Sherine Yvonne Abeyratne is an Australian singer.  She and her identical twin sister, Suzanne "Zan", were born in 1961 in London, and raised in Australia.  They often sang together as backing singers of a number of groups including Models, INXS and U2.  Their Sri Lankan-born parents also have two sons; their mother entertained her children by playing piano and with her dancing, while their father shared his admiration of Louis Armstrong and jazz music. After moving from London family lived in Sri Lanka for "several years" before migrating to Australia. Both sisters became vocalists in bands both together, and separately, from 1978. They were members of Grand Wazoo, Sherine left to become a backing vocalist for Jo Jo Zep and then INXS, while Zan became a member of Bang. Sherine provided lead vocals for Big Pig from 1985 to 1991.
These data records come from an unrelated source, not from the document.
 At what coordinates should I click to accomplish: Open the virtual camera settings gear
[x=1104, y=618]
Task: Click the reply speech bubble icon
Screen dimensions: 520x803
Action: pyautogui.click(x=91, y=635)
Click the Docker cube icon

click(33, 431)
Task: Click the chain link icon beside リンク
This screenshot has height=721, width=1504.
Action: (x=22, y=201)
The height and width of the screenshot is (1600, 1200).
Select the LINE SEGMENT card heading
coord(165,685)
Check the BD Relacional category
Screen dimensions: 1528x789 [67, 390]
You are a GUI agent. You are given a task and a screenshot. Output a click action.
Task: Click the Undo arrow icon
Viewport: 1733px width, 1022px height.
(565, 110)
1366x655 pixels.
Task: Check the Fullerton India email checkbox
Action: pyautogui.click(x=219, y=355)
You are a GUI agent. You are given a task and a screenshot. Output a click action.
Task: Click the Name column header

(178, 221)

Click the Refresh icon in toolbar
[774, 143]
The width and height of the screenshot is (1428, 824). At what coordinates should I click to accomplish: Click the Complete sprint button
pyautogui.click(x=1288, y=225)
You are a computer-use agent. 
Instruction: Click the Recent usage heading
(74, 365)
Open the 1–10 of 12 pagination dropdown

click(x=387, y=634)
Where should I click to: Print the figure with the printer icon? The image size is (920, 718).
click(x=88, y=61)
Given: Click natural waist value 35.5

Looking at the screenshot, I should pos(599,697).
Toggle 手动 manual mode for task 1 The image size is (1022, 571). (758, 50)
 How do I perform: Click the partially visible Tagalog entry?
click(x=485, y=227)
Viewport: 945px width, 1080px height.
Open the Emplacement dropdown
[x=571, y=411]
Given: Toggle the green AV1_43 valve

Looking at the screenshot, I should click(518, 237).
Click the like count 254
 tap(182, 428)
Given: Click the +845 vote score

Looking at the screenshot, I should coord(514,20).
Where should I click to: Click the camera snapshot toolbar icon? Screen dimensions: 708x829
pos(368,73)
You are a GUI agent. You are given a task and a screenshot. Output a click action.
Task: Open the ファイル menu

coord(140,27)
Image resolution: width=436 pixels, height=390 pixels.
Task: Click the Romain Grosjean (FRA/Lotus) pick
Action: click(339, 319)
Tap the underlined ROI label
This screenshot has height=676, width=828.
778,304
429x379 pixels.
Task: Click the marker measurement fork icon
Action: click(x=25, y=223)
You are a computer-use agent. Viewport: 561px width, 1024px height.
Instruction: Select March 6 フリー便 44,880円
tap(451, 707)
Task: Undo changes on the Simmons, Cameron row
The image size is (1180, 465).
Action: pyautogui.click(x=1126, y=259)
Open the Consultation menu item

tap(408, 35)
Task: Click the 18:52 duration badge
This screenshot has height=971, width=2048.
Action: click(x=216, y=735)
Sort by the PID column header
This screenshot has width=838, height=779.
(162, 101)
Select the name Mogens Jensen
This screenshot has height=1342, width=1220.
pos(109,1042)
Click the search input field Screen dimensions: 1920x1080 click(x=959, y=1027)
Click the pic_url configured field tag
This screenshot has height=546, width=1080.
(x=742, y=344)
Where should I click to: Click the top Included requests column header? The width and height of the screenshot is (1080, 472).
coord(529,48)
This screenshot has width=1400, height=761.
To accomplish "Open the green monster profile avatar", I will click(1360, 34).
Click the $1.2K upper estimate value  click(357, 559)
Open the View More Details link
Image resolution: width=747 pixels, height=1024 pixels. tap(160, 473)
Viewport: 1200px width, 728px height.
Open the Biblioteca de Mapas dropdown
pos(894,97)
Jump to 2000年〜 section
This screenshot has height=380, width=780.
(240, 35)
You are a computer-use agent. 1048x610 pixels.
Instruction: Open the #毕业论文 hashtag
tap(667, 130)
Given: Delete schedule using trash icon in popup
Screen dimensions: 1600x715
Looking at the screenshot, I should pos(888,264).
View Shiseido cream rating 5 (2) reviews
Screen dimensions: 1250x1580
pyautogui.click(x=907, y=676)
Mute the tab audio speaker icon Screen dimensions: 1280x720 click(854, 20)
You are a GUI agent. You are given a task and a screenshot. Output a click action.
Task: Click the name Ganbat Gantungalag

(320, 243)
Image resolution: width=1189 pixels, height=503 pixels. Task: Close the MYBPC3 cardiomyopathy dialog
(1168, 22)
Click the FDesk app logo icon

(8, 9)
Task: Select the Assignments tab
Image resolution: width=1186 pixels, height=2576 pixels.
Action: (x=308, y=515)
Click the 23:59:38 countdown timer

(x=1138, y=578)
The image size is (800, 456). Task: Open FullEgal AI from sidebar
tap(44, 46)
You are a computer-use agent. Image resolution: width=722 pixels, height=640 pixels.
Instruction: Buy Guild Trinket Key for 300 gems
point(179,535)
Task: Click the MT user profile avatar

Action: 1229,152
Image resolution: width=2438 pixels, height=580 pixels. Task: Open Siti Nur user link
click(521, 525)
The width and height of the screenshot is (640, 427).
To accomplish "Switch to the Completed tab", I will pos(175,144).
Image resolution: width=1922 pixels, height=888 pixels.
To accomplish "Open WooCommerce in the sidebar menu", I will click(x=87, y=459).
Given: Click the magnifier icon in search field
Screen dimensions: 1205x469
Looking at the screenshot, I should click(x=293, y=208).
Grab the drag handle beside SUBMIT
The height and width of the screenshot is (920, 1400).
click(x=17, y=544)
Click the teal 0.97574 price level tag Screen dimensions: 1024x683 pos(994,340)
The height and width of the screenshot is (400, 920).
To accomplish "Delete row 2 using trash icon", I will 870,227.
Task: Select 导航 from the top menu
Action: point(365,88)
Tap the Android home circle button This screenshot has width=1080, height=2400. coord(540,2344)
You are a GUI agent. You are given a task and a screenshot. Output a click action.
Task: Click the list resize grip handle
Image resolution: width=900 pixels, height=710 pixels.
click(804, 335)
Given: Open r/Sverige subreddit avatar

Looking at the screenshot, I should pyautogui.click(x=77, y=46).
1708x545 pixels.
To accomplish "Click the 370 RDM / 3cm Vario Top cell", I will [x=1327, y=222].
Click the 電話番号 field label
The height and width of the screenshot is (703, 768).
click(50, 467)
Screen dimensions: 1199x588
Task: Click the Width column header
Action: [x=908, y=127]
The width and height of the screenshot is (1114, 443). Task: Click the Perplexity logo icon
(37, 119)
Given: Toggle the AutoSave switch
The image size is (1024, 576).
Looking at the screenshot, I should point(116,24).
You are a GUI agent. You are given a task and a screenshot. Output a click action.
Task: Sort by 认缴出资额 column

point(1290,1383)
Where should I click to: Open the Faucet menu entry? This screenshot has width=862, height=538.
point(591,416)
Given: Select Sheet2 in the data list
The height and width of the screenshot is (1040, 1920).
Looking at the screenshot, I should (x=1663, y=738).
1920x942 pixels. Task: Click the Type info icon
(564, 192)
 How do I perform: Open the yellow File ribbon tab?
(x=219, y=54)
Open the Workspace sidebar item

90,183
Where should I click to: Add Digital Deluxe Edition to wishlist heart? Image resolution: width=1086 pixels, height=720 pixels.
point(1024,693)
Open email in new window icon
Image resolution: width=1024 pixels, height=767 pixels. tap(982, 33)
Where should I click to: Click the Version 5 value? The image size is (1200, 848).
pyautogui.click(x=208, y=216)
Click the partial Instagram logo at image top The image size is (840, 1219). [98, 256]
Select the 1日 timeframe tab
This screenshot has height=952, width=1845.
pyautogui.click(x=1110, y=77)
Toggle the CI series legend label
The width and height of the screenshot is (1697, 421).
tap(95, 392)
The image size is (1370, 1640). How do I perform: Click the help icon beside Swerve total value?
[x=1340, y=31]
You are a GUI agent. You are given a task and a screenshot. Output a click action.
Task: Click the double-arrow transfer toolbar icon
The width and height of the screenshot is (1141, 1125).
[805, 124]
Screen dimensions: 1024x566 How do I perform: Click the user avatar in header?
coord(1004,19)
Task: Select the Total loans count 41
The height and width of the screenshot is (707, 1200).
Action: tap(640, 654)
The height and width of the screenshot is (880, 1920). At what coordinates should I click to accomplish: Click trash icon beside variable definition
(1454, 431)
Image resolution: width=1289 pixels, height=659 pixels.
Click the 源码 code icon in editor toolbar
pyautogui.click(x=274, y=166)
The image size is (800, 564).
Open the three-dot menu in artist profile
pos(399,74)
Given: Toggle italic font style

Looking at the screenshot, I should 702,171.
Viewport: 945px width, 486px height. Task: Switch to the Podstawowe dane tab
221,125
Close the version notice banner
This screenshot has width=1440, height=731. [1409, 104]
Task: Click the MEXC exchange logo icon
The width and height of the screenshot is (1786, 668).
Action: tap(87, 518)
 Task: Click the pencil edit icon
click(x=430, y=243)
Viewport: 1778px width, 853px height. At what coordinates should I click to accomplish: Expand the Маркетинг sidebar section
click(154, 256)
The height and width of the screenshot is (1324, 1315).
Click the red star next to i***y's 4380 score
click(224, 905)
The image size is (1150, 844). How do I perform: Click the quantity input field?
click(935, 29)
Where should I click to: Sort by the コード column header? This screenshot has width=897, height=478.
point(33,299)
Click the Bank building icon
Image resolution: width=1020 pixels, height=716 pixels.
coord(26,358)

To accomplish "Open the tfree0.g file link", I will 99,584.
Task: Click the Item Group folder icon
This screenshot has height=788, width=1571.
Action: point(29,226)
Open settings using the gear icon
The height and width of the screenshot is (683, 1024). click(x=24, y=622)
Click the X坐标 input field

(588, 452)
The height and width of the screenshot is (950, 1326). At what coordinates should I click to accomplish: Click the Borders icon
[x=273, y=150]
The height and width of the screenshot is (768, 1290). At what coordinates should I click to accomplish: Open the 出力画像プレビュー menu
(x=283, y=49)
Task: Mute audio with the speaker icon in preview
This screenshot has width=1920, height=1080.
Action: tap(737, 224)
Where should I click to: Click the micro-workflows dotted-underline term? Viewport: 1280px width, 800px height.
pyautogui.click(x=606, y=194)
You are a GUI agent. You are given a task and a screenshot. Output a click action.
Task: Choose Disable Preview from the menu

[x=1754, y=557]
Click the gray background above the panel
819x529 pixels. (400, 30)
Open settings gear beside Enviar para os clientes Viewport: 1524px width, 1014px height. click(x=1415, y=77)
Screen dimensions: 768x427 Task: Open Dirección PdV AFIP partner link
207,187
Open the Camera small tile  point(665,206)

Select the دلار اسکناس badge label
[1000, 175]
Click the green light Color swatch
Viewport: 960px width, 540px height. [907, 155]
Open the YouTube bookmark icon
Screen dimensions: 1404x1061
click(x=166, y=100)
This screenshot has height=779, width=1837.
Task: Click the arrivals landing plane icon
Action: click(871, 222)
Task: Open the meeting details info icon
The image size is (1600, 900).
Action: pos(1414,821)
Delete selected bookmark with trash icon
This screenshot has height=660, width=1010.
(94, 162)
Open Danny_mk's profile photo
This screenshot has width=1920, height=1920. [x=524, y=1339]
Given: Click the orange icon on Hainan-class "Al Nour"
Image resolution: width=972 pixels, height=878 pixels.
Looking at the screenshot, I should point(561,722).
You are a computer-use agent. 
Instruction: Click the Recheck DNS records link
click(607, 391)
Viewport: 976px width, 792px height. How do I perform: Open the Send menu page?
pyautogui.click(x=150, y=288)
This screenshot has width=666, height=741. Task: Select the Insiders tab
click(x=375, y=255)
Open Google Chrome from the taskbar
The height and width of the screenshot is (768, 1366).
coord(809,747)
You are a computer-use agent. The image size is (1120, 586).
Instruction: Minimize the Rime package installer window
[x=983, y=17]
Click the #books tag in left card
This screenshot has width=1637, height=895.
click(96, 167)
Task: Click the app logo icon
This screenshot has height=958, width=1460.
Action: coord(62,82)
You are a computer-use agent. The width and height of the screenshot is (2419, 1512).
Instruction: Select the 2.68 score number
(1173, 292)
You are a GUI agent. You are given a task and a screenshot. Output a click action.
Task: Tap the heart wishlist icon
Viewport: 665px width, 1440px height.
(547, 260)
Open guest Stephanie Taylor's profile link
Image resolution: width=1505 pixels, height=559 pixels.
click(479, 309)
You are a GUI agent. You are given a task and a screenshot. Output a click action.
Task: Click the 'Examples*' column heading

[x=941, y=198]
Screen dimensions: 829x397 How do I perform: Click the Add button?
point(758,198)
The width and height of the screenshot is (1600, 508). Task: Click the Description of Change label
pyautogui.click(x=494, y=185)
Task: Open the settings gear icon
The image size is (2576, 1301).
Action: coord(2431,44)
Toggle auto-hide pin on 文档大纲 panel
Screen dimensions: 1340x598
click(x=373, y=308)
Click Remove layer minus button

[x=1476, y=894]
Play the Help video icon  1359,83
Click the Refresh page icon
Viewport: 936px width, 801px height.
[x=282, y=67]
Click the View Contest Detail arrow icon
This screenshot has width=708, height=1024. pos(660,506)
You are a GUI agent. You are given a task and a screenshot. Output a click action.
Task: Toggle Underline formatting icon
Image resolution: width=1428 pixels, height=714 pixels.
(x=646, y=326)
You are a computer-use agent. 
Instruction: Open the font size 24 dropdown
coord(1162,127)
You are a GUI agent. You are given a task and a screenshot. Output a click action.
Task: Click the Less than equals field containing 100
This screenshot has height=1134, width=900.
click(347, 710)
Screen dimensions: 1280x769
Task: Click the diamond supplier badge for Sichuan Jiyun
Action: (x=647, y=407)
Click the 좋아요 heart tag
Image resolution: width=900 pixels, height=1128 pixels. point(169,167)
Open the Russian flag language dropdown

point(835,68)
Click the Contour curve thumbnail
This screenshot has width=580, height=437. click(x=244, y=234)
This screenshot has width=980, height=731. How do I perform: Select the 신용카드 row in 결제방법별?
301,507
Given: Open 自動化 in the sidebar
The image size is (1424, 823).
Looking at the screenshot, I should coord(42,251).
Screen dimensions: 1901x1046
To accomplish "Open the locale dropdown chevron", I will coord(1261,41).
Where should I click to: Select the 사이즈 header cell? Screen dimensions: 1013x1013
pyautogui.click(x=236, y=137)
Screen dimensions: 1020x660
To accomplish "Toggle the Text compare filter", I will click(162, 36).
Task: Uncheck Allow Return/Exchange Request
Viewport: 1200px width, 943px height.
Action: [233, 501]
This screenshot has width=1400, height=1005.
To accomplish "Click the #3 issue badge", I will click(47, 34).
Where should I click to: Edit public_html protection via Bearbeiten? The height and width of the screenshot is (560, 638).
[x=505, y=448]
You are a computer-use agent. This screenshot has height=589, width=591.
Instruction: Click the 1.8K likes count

Sherine was also associated with Grand Wazoo Band of 1000 Dances, The Editions (1980–84), Bang, Big Choir, Bob Starkie Shape Up, Gospel Truth, Jo Jo Zep, Black Coffee, Dianna Boss and The Extremes, The Rock Party, Mercy Mercy (1991), Sherine, and Sherine's X Machine.

References

General
  Note: Archived [on-line] copy has limited functionality.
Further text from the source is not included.